Async Proximal Policy Optimization (Async PPO)#

1. Introduction#

Async PPO in RLinf is an asynchronous training implementation for embodied tasks. It keeps the core optimization logic of PPO, but it does not follow the strictly synchronized pattern of “collect one rollout batch, then train one update batch”. Instead, it decouples environment interaction, rollout inference, and actor training into long-running concurrent pipelines.

The goal of this implementation is not to redefine PPO mathematically.

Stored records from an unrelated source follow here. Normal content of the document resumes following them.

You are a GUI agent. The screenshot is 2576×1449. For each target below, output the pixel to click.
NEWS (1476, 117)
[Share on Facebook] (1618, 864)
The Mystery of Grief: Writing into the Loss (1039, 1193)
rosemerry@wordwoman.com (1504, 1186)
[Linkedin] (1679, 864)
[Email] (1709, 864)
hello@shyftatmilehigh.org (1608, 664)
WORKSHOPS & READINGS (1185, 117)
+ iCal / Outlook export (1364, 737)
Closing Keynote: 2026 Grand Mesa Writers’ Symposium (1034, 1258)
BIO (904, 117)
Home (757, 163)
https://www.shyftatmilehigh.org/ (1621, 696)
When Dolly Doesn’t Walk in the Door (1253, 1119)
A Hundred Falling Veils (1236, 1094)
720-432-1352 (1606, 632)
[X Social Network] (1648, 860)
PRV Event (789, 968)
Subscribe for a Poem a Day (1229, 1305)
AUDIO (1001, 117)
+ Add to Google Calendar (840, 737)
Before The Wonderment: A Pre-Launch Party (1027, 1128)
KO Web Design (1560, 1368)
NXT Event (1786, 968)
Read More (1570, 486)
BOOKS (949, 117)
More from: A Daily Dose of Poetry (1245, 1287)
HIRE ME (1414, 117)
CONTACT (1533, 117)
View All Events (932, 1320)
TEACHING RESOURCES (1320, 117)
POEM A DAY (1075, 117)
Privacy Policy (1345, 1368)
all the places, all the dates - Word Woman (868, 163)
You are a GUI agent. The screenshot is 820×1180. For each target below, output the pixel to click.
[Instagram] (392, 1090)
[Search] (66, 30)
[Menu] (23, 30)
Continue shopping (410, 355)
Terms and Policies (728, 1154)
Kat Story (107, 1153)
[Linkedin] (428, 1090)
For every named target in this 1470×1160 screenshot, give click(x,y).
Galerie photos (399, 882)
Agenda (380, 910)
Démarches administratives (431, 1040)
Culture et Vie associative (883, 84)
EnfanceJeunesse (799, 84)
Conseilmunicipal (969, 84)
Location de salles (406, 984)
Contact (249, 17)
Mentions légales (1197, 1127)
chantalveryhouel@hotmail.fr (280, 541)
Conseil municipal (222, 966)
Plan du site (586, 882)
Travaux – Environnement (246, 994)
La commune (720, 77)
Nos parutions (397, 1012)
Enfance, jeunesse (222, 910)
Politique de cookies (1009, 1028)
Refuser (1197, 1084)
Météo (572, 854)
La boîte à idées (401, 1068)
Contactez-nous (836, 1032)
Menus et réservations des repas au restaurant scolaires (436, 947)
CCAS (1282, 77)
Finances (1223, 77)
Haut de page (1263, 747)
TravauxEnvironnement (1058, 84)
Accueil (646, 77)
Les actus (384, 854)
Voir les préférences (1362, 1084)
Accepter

Its purpose is to remove system bottlenecks that are common in embodied training, especially when:

  • environment stepping is slow and the actor spends too much time waiting for data,

  • policy inference is expensive because of heavy visual encoders or large models,

  • rollout horizons are long and synchronized barriers reduce end-to-end throughput.

Async PPO is most useful when system throughput is the main bottleneck. If your workload is small or standard PPO already trains efficiently and stably, the synchronous setup is usually simpler.

2. Scope#

In the current RLinf implementation, Async PPO is only available for embodied tasks. The relevant entrypoints and core components are:

  • Training entry: examples/embodiment/train_async.py

  • Runner: rlinf/runners/async_ppo_embodied_runner.py

  • Actor worker: rlinf/workers/actor/async_ppo_fsdp_worker.py

  • Rollout worker: rlinf/workers/rollout/hf/async_huggingface_worker.py

  • Environment worker: rlinf/workers/env/async_env_worker.py

The current implementation also has several explicit constraints:

  • It only supports embodied tasks, not reasoning or agent tasks.

  • The Async PPO path requires algorithm.loss_type: decoupled_actor_critic.

  • The actor model must include a value head, so actor.model.add_value_head: True is required.

  • AsyncEnvWorker and AsyncMultiStepRolloutWorker do not support offload.

  • When rollout.recompute_logprobs=True, actor weight offload is not supported.

  • AsyncPPOEmbodiedRunner does not currently implement validation; if runner.val_check_interval > 0 is set, RLinf warns and skips validation.

3. Why Async PPO#

The standard synchronous PPO execution pattern is:

  1. Collect one batch of trajectories.

  2. Stop sampling.

  3. Compute advantages and run policy updates.

  4. Synchronize new weights.

  5. Start the next rollout round.

This design is simple, but it introduces strong global barriers. If one stage is slow, the others wait.

For embodied training, this often becomes a real system problem:

  • the simulator may be slow because of physics, rendering, or reset logic,

  • rollout inference may be expensive because of perception-heavy policies,

  • actor training may require large batches and significant GPU time.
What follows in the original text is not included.